In Re Estate of Sutro

92 P. 486 | Cal. | 1907

Lead Opinion

This cause comes before us upon a motion to dismiss certain appeals.

Kate Nussbaum, Rosa V. Morbio, Clara A. English and Edgar E. Sutro, four of the surviving children of the deceased, and John C. Brickell, as trustee of Edgar E. Sutro, petitioned the superior court for the distribution to each of the said four children of a one-sixth interest in certain lands of said deceased claimed by them as heirs, which lands, they alleged, the deceased did not dispose of by his will. The appellants herein appeared in the superior court to oppose the petition for partial distribution and filed answers in opposition thereto. Although they all opposed the distribution, they did not all do so upon the same grounds, nor join in one answer. Their respective interests in the estate were not identical. Emma L. Merritt was a child of the deceased, the executrix of his will, a legatee thereunder, and trustee of a certain trust therein declared in the land in controversy. In her answer she denies that the deceased did not, by his will, dispose of the property in question, or that the petitioners, or either of them, were entitled to a share therein, or that the estate was in a condition for partial distribution. She filed a separate answer as trustee, setting up the trust and denying the intestacy and the right of the petitioners to a share of the lands. The will purports to create another trust covering the property in question, which trust was to begin after the expiration of the trust estate devised to Emma L. Merritt. The appellants, William W. Morrow, George C. Pardee, E.E. Schmitz, Frank J. Murasky, and George A. Newhall, answered the petition, averring that they were constituted by the will trustees of the last mentioned trust, and that, as such, they were, or at the expiration of ten years specified as the duration of the trust to Emma L. Merritt would be, entitled to the property, and authorized to administer and dispose of it in accordance with the terms of the will, and also denying the intestacy and the right of petitioners. *252

Thereafter the petition came on for hearing, all the appellants appeared in opposition thereto, a trial of the issues was had, the evidence of the respective parties heard, findings made by the court, and thereupon a decree was made and entered, distributing to each of the petitioners the one-sixth interest in the property, as prayed for. No separate trial was had with respect to each answer, but the whole case was heard and determined upon the same evidence. The appellants moved for a new trial of the cause, which motion was denied.
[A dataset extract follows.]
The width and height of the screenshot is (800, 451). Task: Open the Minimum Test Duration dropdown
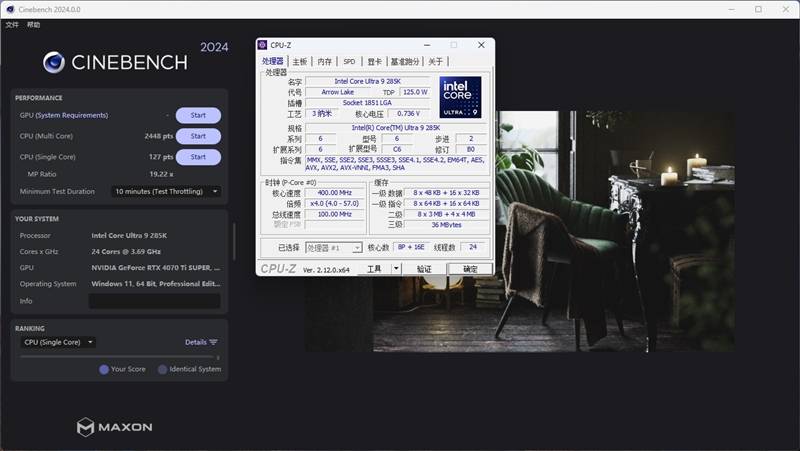(166, 191)
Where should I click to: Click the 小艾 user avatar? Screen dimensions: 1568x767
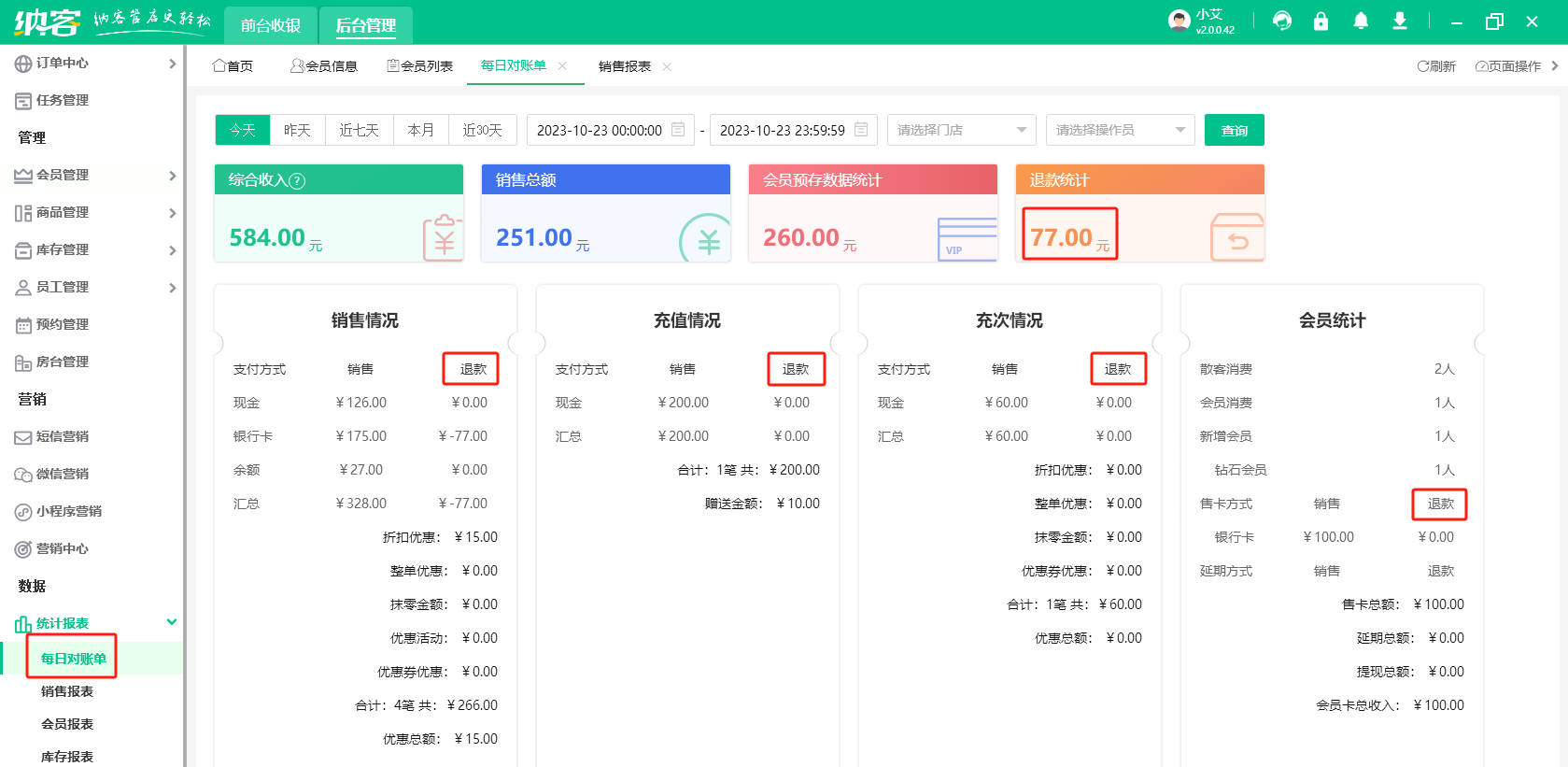(x=1179, y=21)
On May 31, 1906, the appellants served and filed a notice of appeal, stating therein that they, and each of them, appealed from certain parts of the decree of distribution. On June 4, 1906, they served and filed another notice of appeal, identical with that of May 31, in all particulars except the date. On June 5, 1906, an undertaking on appeal was filed reciting the fact that the appellants, naming them, were about to appeal from the decree, and stating that "in consideration of the premises and of said appeal" the surety promised that the appellants would pay "all damages and costs which may be awarded against them, or any of them, on the appeal, or on the dismissal thereof." It did not, however, specify or in any manner state, whether the "appeal" referred to was that taken by the notice of May 31, 1906, or the one taken by the notice of June 4, either of which appeals was, at the time the undertaking was made and filed, valid and effectual, provided a valid undertaking to sustain it had been then filed. The undertaking, being ambiguous in respect to the appeal referred to, was of no effect whatever and did not support either appeal. (Home and L.A. v. Wilkins, 71 Cal. 626, [12 P. 799]; McCormick v. Belvin, 96 Cal. 182, [31 P. 16]; People v.Center, 61 Cal. 191; Corcoran v. Desmond, 71 Cal. 103, [11 P. 815]; Centerville v. Bachtold, 109 Cal. 113, [41 P. 813];Estate of Heydenfeldt, 119 Cal. 347, [51 P. 543].) No other undertaking was filed within five days succeeding May 31, 1906, and consequently the appeal taken by the notice filed on that day became "ineffectual for any purpose." (Code Civ. Proc., sec. 940.)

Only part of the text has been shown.